- PROBLEM DETAILS
Below are records; please give the number of their lines that contain the string "will", and only that number.

- Stored records
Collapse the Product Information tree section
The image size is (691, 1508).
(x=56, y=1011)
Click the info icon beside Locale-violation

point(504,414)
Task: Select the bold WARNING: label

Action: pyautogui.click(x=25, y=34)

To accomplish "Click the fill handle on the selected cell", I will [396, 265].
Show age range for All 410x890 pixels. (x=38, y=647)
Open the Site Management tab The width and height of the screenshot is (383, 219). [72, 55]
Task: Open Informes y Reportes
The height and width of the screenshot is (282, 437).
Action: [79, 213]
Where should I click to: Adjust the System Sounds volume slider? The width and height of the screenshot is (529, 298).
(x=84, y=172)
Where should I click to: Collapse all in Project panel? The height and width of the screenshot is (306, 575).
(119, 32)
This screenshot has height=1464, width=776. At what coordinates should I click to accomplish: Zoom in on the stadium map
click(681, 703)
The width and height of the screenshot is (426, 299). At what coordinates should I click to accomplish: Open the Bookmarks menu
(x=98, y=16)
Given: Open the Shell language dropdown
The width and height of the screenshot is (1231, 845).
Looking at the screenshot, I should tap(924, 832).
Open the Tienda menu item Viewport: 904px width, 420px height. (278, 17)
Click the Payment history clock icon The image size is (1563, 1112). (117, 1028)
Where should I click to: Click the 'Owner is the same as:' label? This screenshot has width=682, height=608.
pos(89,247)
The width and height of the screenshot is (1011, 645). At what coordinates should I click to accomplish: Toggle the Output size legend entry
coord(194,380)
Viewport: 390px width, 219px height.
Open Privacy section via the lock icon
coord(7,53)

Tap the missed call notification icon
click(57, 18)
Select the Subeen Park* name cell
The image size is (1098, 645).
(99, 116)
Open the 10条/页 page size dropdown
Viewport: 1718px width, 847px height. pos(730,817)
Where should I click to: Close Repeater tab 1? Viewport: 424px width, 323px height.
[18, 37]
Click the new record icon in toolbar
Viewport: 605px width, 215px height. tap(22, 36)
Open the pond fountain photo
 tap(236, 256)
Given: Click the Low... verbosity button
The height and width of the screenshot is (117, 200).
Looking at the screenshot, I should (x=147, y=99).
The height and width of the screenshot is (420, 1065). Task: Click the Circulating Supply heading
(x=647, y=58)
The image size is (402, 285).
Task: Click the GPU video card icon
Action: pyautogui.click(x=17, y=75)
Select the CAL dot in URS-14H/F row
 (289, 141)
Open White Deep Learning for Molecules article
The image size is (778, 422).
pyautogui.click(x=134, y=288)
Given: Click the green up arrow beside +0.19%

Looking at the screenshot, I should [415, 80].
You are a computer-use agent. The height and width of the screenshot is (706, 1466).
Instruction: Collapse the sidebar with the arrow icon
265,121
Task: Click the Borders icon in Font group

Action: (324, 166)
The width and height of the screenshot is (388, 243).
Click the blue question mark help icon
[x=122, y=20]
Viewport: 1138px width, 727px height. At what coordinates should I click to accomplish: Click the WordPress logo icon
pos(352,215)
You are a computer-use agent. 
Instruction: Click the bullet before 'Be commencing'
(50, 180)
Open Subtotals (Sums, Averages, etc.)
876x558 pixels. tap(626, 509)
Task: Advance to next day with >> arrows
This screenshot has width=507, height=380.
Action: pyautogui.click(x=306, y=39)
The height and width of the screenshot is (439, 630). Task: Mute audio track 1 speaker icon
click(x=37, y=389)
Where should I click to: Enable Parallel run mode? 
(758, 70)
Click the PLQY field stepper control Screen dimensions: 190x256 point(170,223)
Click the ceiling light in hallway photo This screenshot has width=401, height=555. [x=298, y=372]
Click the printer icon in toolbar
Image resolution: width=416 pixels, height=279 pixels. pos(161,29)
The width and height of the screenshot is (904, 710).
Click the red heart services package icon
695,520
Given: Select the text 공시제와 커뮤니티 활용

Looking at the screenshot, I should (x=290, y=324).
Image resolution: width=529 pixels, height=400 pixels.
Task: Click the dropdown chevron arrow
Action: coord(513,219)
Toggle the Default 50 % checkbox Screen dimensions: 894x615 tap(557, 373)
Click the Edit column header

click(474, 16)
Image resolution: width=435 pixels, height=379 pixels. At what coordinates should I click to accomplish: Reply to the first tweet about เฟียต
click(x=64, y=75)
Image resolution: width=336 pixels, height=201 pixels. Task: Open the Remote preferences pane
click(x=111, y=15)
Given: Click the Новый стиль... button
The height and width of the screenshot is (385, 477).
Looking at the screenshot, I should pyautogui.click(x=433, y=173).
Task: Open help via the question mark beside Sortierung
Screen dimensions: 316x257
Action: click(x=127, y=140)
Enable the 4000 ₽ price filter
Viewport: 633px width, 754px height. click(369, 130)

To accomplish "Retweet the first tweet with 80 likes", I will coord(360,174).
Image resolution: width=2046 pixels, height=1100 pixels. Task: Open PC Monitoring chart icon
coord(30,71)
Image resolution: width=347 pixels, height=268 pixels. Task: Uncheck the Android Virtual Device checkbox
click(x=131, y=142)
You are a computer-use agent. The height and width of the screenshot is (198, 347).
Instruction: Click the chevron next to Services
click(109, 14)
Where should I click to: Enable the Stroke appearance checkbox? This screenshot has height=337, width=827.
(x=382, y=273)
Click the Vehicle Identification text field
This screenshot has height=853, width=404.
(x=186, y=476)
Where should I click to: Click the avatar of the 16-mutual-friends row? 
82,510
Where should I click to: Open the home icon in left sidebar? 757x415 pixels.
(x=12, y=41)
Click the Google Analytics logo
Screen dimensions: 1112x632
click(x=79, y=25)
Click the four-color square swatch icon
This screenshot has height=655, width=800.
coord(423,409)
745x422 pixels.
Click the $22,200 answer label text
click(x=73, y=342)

- OUTPUT
2